__Task to complete__: Write out the data in full, exactly as shown.
Material provided START
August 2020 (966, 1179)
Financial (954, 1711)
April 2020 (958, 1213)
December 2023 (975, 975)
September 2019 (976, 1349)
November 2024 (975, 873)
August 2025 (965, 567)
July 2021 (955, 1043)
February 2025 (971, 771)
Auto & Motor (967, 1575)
Material provided END
__Solution for this problem__:
August 2020 (966, 1179)
Financial (954, 1711)
April 2020 (958, 1213)
December 2023 (975, 975)
September 2019 (976, 1349)
November 2024 (975, 873)
August 2025 (965, 567)
July 2021 (955, 1043)
February 2025 (971, 771)
Auto & Motor (967, 1575)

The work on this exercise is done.